> Goal:
Replace "screenshot" with "image" throughout the items below, changing nothing else, and leave the pictures out of your version.

[Data entries]
[Start]
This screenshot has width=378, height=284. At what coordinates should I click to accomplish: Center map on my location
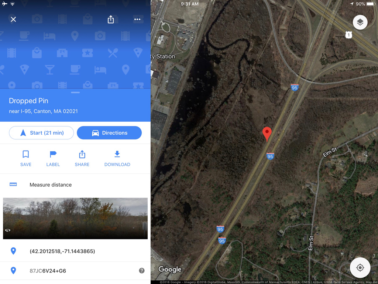click(360, 268)
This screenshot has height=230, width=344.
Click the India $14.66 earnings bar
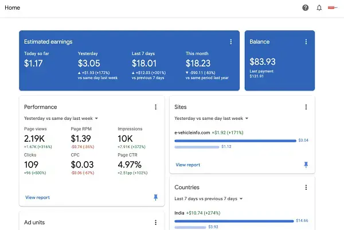(234, 220)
[End]
> Written answer:
This image has width=378, height=284. At what coordinates should I click to accomplish: Center map on my location
click(360, 268)
This image has height=230, width=344.
Click the India $14.66 earnings bar
(234, 220)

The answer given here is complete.